Macquarie Research’s Tim Nolan downgraded Disney from an outperform rating to a neutral rating, and cut the price target from $125 to $103.
Nolan’s shift in perspective comes amidst near-term uncertainties that the analyst believes could affect earnings, valuation, and market sentiment.
Nolan highlighted a few crucial factors driving the change in rating, telling investors in a Friday note that Disney’s linear networks are rapidly deteriorating, while their Direct-to-Consumer (DTC) strategy is still a work in progress.
Particularly, the much-debated future of ESPN in the streaming landscape looms large.

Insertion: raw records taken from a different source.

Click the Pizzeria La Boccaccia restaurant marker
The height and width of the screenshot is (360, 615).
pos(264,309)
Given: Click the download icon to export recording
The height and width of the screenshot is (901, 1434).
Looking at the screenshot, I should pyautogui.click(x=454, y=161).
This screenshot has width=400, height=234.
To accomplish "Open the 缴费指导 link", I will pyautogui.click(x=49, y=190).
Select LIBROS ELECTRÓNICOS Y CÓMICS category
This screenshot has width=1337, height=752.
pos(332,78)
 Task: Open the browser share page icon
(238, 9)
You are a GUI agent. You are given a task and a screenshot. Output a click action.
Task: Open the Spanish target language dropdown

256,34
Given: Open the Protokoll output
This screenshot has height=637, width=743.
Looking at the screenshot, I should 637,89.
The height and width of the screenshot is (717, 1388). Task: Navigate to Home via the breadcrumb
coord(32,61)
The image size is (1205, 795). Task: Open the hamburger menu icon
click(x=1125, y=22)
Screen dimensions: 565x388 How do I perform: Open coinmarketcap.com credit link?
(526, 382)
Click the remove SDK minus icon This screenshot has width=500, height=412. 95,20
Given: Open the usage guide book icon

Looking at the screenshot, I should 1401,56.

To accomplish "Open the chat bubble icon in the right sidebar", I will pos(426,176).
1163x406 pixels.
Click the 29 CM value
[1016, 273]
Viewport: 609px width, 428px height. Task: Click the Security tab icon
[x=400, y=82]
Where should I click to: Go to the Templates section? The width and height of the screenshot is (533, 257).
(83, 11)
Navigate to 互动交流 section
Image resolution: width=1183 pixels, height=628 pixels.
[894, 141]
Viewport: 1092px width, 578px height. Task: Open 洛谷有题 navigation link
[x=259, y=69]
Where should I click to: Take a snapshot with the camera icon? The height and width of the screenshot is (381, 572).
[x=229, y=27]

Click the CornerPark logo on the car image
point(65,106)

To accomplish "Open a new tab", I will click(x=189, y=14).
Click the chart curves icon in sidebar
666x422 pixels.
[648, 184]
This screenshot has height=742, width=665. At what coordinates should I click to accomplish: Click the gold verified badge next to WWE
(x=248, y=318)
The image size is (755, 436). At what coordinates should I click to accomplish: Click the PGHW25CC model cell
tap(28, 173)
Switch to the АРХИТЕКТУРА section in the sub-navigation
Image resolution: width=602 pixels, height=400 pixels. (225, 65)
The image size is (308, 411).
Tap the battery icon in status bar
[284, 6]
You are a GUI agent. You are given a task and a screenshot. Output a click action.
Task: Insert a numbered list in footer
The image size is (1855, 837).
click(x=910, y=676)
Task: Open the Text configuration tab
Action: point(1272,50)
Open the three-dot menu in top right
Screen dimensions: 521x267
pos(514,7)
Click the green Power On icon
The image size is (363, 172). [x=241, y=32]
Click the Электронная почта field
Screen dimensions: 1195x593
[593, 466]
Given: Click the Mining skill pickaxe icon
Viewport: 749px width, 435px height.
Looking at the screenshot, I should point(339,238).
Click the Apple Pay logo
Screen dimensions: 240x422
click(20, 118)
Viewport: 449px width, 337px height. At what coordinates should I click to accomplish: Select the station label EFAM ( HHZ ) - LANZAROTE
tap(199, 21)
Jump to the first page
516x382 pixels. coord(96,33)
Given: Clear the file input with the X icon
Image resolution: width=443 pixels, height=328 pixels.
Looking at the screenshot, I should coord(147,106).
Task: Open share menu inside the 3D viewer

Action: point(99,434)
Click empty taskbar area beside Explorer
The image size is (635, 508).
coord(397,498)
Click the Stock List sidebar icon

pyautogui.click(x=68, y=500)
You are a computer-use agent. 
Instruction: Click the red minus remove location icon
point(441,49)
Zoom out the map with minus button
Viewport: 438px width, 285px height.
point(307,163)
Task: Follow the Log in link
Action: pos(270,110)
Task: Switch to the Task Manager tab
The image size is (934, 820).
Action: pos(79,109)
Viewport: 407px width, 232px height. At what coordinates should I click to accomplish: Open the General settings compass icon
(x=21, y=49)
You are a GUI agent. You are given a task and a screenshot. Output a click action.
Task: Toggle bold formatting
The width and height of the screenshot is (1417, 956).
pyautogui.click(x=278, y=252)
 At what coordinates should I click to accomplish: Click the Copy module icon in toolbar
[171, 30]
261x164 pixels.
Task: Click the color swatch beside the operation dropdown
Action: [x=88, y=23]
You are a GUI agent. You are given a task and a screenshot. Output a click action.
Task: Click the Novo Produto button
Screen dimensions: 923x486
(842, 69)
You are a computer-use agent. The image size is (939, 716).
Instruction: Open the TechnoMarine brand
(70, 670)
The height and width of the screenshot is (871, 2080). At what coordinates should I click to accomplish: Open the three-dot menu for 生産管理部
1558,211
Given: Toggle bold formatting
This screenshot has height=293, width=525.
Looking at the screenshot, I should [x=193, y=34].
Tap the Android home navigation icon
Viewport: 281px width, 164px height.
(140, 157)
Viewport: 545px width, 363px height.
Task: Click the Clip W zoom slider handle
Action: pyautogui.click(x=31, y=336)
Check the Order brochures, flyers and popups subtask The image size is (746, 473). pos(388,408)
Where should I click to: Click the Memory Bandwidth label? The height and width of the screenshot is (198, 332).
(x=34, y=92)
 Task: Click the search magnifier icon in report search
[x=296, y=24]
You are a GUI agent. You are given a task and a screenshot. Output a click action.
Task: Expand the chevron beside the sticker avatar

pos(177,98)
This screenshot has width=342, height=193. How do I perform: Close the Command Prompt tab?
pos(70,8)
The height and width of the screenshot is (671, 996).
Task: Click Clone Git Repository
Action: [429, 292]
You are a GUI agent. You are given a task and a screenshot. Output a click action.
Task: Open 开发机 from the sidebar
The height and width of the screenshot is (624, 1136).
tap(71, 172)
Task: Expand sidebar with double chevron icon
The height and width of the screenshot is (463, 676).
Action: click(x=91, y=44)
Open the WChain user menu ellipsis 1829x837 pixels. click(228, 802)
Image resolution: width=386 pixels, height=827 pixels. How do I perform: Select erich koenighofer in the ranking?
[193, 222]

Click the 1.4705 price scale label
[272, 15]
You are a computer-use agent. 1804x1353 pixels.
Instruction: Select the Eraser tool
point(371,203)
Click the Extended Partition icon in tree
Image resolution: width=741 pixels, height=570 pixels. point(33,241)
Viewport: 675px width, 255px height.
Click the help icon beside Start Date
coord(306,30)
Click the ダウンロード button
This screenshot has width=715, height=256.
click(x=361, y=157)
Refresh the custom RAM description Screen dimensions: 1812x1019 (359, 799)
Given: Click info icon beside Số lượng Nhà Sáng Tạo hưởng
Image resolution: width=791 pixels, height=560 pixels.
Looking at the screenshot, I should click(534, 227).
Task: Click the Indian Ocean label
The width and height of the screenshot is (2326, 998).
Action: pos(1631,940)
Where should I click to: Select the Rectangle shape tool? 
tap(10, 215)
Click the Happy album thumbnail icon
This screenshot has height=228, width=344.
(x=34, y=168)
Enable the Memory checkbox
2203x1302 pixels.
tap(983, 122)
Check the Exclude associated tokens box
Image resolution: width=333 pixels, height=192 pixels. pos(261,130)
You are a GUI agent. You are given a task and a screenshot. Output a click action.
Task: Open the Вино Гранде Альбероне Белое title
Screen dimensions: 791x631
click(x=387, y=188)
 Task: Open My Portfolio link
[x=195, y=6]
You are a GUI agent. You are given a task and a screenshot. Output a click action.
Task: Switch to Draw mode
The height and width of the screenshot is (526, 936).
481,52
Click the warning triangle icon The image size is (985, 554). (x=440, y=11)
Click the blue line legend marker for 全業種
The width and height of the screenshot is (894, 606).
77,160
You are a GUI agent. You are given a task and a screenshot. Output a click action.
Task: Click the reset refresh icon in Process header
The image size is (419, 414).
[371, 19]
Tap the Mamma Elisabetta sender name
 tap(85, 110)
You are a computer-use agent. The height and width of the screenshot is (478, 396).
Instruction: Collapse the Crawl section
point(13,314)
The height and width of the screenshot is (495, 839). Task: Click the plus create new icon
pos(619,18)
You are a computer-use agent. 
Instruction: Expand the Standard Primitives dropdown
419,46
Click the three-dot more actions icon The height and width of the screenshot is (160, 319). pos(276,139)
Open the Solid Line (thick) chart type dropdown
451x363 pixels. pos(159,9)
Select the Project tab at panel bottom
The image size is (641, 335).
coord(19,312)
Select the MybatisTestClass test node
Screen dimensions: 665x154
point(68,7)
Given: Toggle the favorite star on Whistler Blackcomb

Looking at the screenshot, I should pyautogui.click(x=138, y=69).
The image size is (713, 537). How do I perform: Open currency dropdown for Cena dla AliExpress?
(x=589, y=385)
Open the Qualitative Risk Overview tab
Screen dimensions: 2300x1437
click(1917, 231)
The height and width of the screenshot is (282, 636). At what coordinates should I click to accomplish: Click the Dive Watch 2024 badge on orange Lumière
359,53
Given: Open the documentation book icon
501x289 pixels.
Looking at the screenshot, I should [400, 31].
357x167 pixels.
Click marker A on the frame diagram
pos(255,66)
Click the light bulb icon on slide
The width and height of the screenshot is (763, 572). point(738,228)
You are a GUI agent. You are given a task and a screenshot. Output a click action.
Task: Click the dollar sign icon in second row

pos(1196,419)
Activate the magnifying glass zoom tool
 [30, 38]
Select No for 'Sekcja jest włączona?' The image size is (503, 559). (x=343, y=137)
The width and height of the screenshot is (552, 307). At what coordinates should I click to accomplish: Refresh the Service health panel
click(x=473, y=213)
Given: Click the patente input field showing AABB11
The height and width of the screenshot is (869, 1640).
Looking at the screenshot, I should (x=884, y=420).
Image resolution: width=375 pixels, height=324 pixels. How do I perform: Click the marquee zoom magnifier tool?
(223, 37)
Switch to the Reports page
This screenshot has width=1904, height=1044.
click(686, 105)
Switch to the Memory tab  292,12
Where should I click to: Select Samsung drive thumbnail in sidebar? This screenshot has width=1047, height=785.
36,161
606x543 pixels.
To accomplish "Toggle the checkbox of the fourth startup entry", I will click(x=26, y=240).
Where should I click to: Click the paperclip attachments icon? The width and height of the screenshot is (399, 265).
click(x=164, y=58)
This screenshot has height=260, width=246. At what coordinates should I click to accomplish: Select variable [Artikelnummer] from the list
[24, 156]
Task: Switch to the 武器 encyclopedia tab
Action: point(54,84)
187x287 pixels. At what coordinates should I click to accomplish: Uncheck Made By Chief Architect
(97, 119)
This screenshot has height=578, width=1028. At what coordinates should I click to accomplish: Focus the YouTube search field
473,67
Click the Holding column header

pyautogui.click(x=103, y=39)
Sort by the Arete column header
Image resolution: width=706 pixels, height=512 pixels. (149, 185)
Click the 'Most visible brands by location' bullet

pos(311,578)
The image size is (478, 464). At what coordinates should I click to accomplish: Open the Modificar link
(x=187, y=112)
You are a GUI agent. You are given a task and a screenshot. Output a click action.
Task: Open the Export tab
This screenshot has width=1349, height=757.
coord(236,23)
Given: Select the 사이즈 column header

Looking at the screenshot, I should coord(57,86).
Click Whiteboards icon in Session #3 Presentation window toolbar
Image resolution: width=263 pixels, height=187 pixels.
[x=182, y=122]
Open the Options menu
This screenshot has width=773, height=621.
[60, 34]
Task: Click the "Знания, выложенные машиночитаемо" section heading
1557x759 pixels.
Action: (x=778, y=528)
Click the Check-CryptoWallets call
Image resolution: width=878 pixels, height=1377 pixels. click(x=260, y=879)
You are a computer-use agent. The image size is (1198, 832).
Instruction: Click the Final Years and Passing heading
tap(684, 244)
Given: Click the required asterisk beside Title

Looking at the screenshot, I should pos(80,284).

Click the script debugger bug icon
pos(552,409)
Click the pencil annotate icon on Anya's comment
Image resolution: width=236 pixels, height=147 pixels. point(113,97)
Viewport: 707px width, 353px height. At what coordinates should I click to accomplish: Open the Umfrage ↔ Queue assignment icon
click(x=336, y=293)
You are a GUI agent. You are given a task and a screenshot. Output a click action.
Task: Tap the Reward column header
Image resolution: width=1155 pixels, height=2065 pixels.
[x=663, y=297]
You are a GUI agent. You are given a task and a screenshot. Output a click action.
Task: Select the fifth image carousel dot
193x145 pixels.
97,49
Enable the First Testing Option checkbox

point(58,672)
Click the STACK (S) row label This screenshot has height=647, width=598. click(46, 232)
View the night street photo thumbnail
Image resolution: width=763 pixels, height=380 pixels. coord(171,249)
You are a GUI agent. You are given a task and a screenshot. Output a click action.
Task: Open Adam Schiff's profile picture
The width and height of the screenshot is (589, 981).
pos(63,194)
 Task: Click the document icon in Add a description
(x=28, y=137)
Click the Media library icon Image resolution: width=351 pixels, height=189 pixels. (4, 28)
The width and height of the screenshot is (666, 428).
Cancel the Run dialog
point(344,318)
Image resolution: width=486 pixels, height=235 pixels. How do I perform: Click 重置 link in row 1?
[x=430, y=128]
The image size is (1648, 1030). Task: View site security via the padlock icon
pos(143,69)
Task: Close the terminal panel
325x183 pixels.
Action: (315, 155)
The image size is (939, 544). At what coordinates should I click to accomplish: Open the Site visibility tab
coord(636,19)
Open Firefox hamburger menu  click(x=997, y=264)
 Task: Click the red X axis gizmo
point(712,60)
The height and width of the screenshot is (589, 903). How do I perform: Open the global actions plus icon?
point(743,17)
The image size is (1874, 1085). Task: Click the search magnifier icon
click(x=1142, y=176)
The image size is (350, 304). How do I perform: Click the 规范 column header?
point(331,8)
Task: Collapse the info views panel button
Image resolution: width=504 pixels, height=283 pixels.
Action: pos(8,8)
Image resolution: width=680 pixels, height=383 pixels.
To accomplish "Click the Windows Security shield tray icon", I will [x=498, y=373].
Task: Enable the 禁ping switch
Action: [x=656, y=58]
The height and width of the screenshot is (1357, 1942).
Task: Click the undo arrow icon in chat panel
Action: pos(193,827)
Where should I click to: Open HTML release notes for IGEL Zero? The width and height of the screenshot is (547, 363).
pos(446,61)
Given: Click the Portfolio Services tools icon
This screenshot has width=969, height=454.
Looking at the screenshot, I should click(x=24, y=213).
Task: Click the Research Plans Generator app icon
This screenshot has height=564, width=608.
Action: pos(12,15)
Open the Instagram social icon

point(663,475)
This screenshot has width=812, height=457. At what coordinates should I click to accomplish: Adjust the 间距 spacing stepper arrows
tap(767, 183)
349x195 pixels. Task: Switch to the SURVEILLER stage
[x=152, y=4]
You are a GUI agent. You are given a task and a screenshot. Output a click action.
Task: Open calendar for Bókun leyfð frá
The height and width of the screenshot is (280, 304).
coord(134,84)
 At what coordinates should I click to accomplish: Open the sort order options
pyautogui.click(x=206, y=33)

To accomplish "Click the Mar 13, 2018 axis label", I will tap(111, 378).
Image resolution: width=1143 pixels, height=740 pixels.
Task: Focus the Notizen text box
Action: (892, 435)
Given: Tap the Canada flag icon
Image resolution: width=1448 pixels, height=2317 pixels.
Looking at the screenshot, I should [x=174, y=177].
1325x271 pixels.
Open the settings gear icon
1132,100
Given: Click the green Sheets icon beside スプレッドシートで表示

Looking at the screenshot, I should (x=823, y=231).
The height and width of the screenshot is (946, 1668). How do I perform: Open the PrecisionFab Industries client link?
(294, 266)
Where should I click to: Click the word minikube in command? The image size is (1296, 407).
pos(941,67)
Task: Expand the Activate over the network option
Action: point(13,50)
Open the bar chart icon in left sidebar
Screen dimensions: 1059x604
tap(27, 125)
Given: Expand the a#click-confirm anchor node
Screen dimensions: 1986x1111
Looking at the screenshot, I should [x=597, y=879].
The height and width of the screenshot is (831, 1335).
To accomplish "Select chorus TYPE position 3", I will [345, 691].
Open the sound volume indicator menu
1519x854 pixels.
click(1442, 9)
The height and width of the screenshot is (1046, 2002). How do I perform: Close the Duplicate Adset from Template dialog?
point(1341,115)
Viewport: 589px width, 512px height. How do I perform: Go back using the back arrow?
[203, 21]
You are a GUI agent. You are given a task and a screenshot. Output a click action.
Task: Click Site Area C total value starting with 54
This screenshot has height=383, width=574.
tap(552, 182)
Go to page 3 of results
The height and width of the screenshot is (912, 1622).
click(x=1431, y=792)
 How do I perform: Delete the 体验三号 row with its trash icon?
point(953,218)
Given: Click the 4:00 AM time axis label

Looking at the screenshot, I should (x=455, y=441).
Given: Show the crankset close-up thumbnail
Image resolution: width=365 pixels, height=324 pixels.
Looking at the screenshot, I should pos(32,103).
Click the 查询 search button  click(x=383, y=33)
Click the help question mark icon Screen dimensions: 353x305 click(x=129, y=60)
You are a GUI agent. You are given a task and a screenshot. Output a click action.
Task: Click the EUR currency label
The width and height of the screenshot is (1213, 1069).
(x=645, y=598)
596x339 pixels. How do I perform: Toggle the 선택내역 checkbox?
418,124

Disney’s subsidiaries include ABC, Twentieth Century Entertainment, Marvel, and Lucas Films. The company currently 67% of the streaming service, Hulu, but bought Comcast’s remaining 33% as the sale is currently pending and will be finalized in 2024.
Nolan also noted that growth in Disney’s Parks segment is slowing, bolstered by the fact that the company announced Thursday that it is scrapping plans to build a $1 billion office complex in the sunshine state amid its feud with Florida Republican Governor Ron DeSantis.
Nolan emphasized that Friday’s downgrade doesn’t reflect on Disney’s long-term potential, however, telling investors, “We still appreciate Disney’s ability to successfully transform to a DTC-first streaming business over time, but now see more interim uncertainties.”
The declining health of Disney’s linear TV networks is a key concern. They’re responsible for about 30% of revenue and 50% of operating income, according to FY23 estimates.
“The linear TV networks business… is undergoing further accelerated decline in both revenue and earnings,” Nolan wrote. “Linear decline pushes Disney to do more in streaming.”
Disney’s move to an ESPN OTT service offering is another source of near-term uncertainty, Nolan said, citing short-term disruptions.
Expect possible increases in costs to obtain streaming rights and the uncertainty of how many subscribers the service would attract, he explained.
“We see too many structural and macro headwinds extending beyond the quarter to support an Outperform rating,” the analyst told investors.
Previous Disney CEO Bob Chapek was outside from his position as the board of directors cited negative earnings for the company. Current CEO Bob Iger claimed he was told by former colleagues that Chapek had pulled away budgetary power from Disney’s creative executive, according a report from CNBC.
Iger was reinstated as CEO in order to re-establish The Walt Disney in a positive light as Chapek’s reputation was seen as toxic for the company.
Disney has scrapped its plans to move the company headquarters to Orlando, Florida as the state lost out on a $1 billion investment that would have moved 2,000 jobs to the area. Iger questioned the investment in the state of Florida.